Sepolto sotto una valanga di provvedimenti in modo da farlo slittare. Se va bene, entro luglio l’aula del Senato potrà al massimo avviare la discussione generale sullo ius soli, rinviando poi un eventuale voto sul provvedimento a settembre quando il parlamento riaprirà dopo la pausa estiva. Se va bene, perché l’alternativa è che la legge, attesa da venti anni da almeno 800 mila ragazzi figli di immigrati che vivono nel nostro paese, rischi ancora una volta di finire nel dimenticatoio. Per le divisioni all’interno della maggioranza, con Alternativa popolare di Angelino Alfano sempre più decisa a fermarla, ma anche per l’indecisione del Pd, impaurito dai sondaggi e dalle conseguenze che il via libera al provvedimento potrebbe avere sull’elettorato. E questo anche se Matteo Renzi continua a ripetere, come ha fatto anche ieri presentando il suo libro, di voler vedere la legge tagliare il traguardo al più preso.

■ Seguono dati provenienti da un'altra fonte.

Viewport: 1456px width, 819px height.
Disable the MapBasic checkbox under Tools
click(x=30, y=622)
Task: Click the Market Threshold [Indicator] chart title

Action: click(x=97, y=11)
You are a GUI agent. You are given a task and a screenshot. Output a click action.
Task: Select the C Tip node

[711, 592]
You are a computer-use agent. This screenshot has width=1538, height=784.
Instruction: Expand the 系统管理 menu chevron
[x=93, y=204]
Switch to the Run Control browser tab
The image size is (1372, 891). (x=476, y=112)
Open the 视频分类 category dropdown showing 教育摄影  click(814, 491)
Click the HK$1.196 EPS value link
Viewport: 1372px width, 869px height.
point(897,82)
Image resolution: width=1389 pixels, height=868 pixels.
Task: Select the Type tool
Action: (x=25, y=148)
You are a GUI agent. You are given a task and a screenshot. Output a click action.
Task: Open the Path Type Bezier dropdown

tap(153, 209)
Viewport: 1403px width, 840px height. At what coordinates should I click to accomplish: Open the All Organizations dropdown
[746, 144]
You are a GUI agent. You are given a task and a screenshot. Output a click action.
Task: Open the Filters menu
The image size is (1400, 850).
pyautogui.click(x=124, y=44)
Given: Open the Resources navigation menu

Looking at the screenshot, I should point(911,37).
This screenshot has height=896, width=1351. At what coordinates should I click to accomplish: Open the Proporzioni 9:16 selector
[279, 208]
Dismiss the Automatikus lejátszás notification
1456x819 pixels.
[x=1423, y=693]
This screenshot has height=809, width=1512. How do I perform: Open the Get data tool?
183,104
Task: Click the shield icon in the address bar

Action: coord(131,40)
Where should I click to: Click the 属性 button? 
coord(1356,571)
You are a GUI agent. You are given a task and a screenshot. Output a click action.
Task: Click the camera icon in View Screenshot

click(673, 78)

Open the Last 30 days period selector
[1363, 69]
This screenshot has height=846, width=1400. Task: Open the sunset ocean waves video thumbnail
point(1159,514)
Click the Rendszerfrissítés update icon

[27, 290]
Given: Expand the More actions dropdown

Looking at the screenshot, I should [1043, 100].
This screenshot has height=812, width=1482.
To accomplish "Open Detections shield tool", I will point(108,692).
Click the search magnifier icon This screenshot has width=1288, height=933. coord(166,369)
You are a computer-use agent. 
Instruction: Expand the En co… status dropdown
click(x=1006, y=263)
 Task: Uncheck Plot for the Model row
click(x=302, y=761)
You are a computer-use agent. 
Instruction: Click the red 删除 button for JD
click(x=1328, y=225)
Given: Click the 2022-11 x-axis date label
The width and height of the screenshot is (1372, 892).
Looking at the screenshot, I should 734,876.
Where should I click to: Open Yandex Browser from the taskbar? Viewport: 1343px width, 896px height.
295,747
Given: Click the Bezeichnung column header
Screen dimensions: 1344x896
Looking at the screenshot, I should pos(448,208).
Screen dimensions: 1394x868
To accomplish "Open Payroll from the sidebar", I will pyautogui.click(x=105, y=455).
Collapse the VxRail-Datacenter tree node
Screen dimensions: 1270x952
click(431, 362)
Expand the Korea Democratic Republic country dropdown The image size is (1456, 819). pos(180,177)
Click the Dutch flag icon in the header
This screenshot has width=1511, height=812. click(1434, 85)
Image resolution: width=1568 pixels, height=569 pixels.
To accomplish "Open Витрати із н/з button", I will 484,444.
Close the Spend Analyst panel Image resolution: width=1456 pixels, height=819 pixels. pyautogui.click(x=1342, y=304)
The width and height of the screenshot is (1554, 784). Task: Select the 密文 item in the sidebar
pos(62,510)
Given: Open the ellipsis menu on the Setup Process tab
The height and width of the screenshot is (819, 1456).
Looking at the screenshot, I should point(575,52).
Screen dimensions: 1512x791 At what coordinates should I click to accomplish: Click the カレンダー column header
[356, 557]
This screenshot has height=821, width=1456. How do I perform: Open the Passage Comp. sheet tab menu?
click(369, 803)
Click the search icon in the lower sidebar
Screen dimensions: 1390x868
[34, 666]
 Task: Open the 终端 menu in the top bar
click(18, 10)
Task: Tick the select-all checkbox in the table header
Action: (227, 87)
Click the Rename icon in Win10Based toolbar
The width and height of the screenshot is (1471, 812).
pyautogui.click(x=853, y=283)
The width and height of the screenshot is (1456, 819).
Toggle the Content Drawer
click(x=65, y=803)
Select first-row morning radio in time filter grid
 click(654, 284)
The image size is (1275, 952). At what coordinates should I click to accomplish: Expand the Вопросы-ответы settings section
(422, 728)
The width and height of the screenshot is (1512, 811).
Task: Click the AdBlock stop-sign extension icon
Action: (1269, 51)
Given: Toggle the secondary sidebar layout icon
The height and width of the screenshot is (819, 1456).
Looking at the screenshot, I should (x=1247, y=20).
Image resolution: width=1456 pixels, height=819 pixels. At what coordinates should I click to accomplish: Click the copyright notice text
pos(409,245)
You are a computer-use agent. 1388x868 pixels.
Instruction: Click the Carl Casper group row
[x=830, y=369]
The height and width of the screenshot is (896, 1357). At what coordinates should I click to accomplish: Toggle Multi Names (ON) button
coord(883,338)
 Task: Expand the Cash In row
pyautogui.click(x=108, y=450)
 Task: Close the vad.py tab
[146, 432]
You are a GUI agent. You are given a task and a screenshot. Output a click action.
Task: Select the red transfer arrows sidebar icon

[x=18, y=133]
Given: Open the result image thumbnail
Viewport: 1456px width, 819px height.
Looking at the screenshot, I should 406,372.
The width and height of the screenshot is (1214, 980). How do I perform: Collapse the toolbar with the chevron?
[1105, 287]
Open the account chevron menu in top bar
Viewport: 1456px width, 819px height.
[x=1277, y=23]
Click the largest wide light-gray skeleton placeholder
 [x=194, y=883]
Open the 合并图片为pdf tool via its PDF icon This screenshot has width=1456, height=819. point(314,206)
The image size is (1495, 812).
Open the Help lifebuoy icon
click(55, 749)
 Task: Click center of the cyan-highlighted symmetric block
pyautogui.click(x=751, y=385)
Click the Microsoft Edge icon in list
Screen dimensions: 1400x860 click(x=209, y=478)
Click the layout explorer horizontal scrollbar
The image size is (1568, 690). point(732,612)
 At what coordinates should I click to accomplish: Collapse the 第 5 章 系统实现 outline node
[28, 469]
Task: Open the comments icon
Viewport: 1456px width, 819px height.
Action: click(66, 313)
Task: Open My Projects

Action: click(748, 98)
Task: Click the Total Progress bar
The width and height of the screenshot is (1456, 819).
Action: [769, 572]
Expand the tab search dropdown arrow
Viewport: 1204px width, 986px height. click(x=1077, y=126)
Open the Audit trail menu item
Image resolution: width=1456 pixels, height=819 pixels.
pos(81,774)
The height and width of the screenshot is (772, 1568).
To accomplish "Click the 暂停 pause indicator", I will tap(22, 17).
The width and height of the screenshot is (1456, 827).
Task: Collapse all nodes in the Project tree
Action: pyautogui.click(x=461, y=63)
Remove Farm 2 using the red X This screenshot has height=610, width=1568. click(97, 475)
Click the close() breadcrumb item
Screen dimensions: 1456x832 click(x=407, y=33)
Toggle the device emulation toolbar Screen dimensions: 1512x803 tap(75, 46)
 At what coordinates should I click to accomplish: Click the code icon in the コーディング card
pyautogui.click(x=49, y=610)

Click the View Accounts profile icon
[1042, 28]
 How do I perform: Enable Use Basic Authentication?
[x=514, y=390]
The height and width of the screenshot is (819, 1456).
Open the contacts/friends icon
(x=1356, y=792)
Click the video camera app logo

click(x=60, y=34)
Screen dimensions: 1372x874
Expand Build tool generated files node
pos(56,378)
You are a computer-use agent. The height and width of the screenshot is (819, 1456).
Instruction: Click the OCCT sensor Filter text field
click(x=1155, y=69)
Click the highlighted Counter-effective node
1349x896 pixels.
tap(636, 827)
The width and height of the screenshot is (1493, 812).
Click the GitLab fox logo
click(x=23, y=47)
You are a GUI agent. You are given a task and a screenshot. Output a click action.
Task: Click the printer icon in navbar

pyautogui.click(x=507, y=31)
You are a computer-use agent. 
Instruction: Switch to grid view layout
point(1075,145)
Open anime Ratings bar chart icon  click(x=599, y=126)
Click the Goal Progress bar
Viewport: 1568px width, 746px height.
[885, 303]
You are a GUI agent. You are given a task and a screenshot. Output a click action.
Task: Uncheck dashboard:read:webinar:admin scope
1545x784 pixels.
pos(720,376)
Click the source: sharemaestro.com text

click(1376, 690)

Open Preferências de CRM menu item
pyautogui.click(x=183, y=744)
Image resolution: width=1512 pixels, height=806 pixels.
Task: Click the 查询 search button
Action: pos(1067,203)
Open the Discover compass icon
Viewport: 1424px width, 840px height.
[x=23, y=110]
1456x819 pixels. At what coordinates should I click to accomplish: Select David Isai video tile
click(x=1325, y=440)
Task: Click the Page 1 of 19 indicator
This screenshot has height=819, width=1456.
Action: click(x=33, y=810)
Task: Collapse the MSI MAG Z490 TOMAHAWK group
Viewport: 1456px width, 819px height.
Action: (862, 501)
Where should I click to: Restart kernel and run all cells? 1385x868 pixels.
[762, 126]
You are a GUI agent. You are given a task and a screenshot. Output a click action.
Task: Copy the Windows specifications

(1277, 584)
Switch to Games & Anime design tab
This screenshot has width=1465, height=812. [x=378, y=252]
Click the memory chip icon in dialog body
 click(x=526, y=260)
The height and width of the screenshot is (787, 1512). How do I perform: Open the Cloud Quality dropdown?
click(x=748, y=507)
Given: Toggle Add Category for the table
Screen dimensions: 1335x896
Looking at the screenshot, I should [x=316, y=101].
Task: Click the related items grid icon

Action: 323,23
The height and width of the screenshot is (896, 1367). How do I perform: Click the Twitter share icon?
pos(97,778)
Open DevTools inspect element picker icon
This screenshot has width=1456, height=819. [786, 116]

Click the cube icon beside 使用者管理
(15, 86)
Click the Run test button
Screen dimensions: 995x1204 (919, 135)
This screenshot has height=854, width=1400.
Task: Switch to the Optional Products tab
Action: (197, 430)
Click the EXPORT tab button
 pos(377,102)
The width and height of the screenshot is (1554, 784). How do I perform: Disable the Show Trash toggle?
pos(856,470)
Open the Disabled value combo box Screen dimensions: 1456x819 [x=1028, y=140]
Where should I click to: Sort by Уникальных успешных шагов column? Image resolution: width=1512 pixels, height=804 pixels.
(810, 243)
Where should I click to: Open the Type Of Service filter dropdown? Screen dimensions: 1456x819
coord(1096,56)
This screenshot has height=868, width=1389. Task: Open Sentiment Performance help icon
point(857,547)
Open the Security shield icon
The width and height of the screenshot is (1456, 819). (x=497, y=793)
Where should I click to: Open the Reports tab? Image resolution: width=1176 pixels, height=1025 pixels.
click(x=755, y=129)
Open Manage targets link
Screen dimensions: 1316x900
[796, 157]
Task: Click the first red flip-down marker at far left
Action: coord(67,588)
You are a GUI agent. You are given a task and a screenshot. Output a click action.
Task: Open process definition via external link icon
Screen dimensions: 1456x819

Anche se non c’erano stati annunci ufficiali, dal consiglio dei ministri di ieri sarebbe dovuta arrivare l’autorizzazione a porre la fiducia sulla riforma della cittadinanza, dando così seguito a tante dichiarazioni di principio sulla volontà di approvare la legge. Ufficialmente invece, l’argomento non sarebbe stato affrontato dal governo che ha comunque autorizzato la fiducia su tre decreti all’esame del parlamento: Mezzogiorno, Banche venete (attualmente alla Camera ma atteso al Senato nei prossimi giorni) e vaccini, che quindi avranno la precedenza. A questi si aggiungono due progetti di legge, uno dei quali sullo spettacolo e, per finire, il ddl che autorizza il comune di Sappada a distaccarsi dalla regione Veneto per entrare a far parte del Friuli Venezia Giulia. Tutto in discussione a Palazzo Madama e da discutere e approvare prima della riforma della cittadinanza. Con un calendario così, le possibilità di arrivare entro la fine del mese al voto sullo ius soli sono praticamente nulle. Il timore di molti, compresi alcuni parlamentari dem, è che a settembre, quando mancheranno ormai meno di sei mesi alle elezioni, difficilmente si tornerà a parlare di un tema così spinoso.

Che le cose potessero finire in questo modo era nell’aria. Anche se il diritto a diventare cittadini italiani di migliaia di ragazzi nati nel nostro Paese o che ne frequentano le scuole non c’entra niente con l’emergenza dovuta ai numerosi sbarchi di migranti, quest’ultima ha finito inevitabilmente col condizionare il dibattito. Dopo Silvio Berlusconi, per il quale il provvedimento rappresenterebbe un fattore di attrazione per i migranti, ieri è stato il ministro della Affari regionali Enrico Costa a chiedere alla maggioranza un ripensamento: «Sarebbe miope – ha detto in un’intervista al Messaggero – non osservare che il tema dei dello ius soli nell’immaginario collettivo si interseca a quello dell’emergenza migranti, a torto o a ragione».

La riforma resta così sospesa nell’aria. Già era stata fatta slittare in occasione del referendum costituzionale del 4 dicembre, perdendo così mesi preziosi. Nel frattempo l’aggravarsi della crisi dei migranti ha condizionato le scelte del governo e, come dimostrano le ultime uscite di Renzi, anche del Pd. Come se non bastasse, poi, le mancate risposte da parte dell’Unione europea alle continue richieste di collaborazione di Roma rendono il tutto più difficile per il governo, non potendo vantare come risultato conseguito neanche il coinvolgimento degli altri paesi europei.

Ieri Renzi ha continuato a difendere il provvedimento, che in passato ha più volte definito una norma di civiltà. «Io sono per lo ius soli. Il Pd è per lo ius soli, e lo confermiamo con forza a maggior ragione con quello che dico sui migranti», ha spiegato al programma radiofonico Zapping riferendosi alla sua richiesta di porre un tetto al numero dei migranti in arrivo in Italia. Sì alla legge anche dal ministro dell’Agricoltura e vicesegretario del Pd Maurizio Martina, per il quale la riforma va approvata «se necessario anche con la fiducia». Peccato, però, che al momento di fiducia se ne veda poca.